Do I need to file this misleading indicator issue as a separate report?

Whatever is the purpose of having a Duplicate Layer if everything you do to it also happens to the original?

And if they are two independent layers "in the context of your project", why is only one considered worth saving? And most importantly, why is it the newly duplicated version which is saved, destroying the original datasource? I would expect the duplicate to be considered the temporary version, and the original datasource to be preserved. (A user-friendly program would then ask if we wanted to save the duplicate layer...)

I don't mean to seem arrogant, I'm just trying to prevent other users from losing hours of their lives to a QGIS behavior that seems quite illogical to me.

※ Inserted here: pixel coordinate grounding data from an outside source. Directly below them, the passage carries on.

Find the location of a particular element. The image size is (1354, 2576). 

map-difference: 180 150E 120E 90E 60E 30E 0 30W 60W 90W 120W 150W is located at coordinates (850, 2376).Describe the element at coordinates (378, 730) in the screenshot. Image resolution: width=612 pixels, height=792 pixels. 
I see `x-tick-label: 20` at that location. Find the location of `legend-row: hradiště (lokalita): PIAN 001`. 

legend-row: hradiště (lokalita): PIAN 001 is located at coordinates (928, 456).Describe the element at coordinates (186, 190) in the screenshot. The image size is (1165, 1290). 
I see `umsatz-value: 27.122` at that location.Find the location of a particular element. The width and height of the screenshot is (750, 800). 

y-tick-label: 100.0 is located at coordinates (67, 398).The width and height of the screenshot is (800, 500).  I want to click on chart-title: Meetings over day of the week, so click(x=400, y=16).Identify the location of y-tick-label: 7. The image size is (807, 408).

#4 Updated by Jürgen Fischer almost 6 years ago

  • Status changed from Reopened to Closed
  • % Done changed from 0 to 100

#5 Updated by Jürgen Fischer almost 6 years ago

Loren Amelang wrote:

But "if you are editing the 'duplicated' one, you are effectively editing also the 'original' one", then all of the indicators for the original layer should change along with the duplicate indicators. In my case, up until I quit QGIS, the original layer showed all 608 features, both in the "Show feature count" label and in the header of the Attribute Table.

There's no explicit link. Duplication of the layer simply re-adds the same data source with the same settings - just like if you had added the same data source again and had copied the style manually - in which case updates via other layers (or external changes) will also not be reflected.

Whatever is the purpose of having a Duplicate Layer if everything you do to it also happens to the original?

E.g. showing the same data with different styling or showing a layer that you're editing in it's original state.

#6 Updated by Loren Amelang almost 6 years ago

@Jürgen Fischer,

Thank you! At least the message bar will provide some warning that the user might need to consider future actions.

Looking at https://docs.qgis.org/testing/en/docs/pyqgis_developer_cookbook/communicating.html?highlight=message%20bar, I'm not clear if you intended a timer or not:

You can set a duration to show it for a limited time

iface.messageBar().pushMessage("Error", "Ooops, the plugin is not working as it should", level=Qgis.Critical, duration=3)

I'm guessing that docs page is out of date? Does

Qgis::Info, messageTimeout()

mean no timeout (I hope)? Or is there a default for an empty parameter?

BTW, is it better not to use the "Link to a wiki page" button for links? I notice you change them when I link to bug reports. Or maybe this time I should have used it?